=== Page extract ===
* * *
The mystical−intellectual programme of Bernard must be appreciated highly. However, a nostalgic returning to what he stood for is not possible. An emotional focus on an attachment to one system of meaning such as – for example – Christianity (as was the case with Bernard) is understandable and laudable, but a theoretical position espousing Christian (or any other form of) exclusivity is to be overcome. A loving mother or father of one can also be a loving paediatrician of many; seeking to save all. Bernard lived in a different epoch and must be understood and appreciated over this vast distance in time, circumstance and mentality. This article proposes an open, inclusive metaphysical mysticism, positively accommodating all of humankind’s religious projects as so many searche for ultimate meaning, all oriented towards the same north pole.

Hasdai Crescas

From the adjacent room of the great house of spirit (Judaism) comparable, similar and related (not identical) sounds can be heard. Medieval Jewish scholar Hasdai Crescas (1340–1410, 1411)7 was not a metaphysical mystic, a sophia-phile, in the sense intended in this article.8 Although he could have been influenced by Kabbalah, he did not write with a mystical intent, as his main book, a philosophical treatise under the title Or Adonai (‘The light of the Lord’, completed in 1410), demonstrates.

He writes a great deal about infinity, but does not use the relevant Kabbalistic term Ein-Sof in this respect, and immediately connects Love to God as positively revealed and known.9 He accepts the notion of creatio ex nihilo, not in the sense of emergence from Absoluteness, understood as devoid of being, but in the sense of creation stemming from God alone as its eternal Ground, which is his traditional kataphatic Jewish faith. Crescas places a high premium on the Will of God: the world is not a natural necessity, but it is a divine necessity – the outcome of Divine Will. Divine Love is the highest attribute of Divine Will.

Will and love are essentially parts of the eternal and unchanging nature of God. Not Thought but Goodness is the central feature and primary content of his God idea, organising the various attributes of God into a whole. God is centrally a volitional, emotional being, blissful and joyous.10 Compared to that, the beliefs in immortality and retribution, the coming of the Messiah and the eternity of the Torah, penitence and the power of prayer, though true, are of secondary importance – for Love seeks no reward and desires nothing in return.

Crescas was the leader of a religious minority persecuted in a time fraught by unbelievable social tensions in Spain. His own son was killed in that context. That situation would not have stimulated apophatic thinking – it was a time to take a strong defensive–offensive stance. Yet, in passing, let us not forget a Christian mystic from the same epoch, Nicholas of Cusa (1401–1464), with his ideal concerning a true peace of religions (De pace fidei).11 Ours is a time inviting the mystically inclined as never before to be aware of a wider horizon, transgressing the boundaries of all historical religions, yet embracing all of them. The tendency towards Absolute Horison accommodates traditional loyalties, but is not reducible to the latter. The intuition of absolute ultimacy, transcending every cultural and religious form, can be found both inside and outside the various existing religious camps, although not as majority view. In this article the emphasis falls on some structural similarities cutting across religious divisions – yet without sacrificing an appreciation of the uniqueness and value of each of these religious organisms, growing from various cultural soils over time.
* * *
=== Data supplied ===
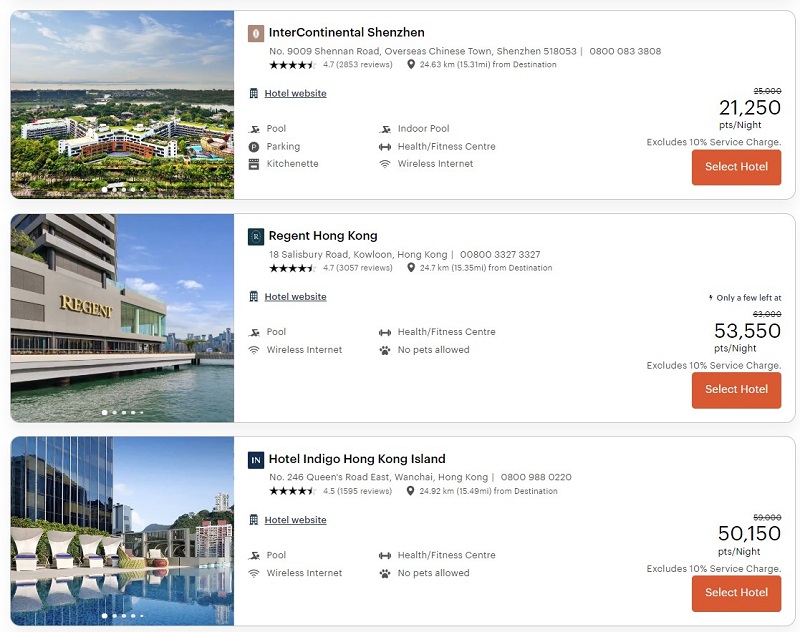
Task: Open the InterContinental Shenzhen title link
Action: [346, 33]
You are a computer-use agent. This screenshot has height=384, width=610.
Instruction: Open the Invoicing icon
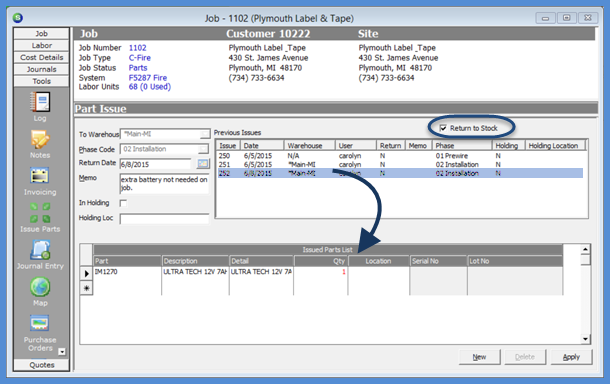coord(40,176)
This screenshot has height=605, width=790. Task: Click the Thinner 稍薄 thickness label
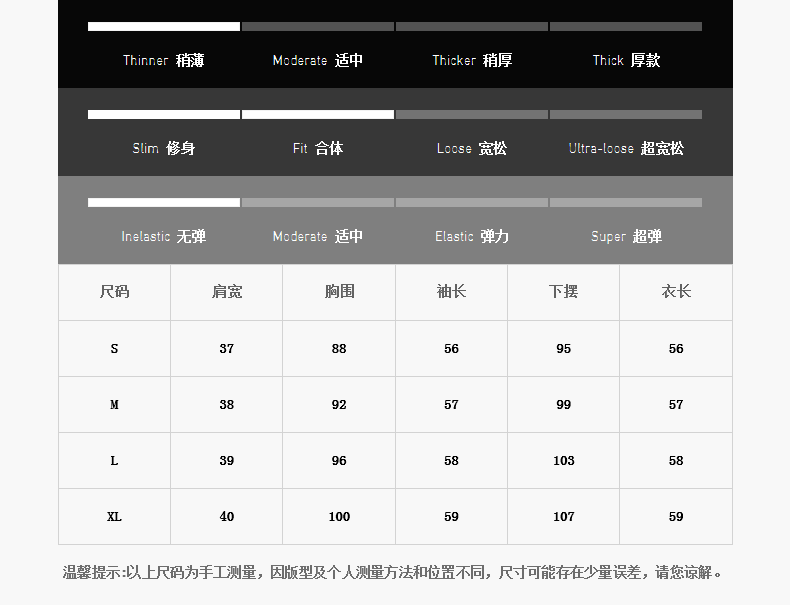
* * *
=== Required task 1 ===
According to the passage on Bernard and Hasdai Crescas, what is the highest attribute of Divine Will in Crescas's thought?
=== Required task 2 ===
In the passage on Bernard and Hasdai Crescas, why would Crescas's situation not have encouraged apophatic thinking? Answer in one to three sentences.

=== Correct result 1 ===
Divine Love.

=== Correct result 2 ===
Crescas led a persecuted religious minority in Spain during a time of severe social tension, and his own son was killed in that context. It was therefore a time to take a strong defensive–offensive stance.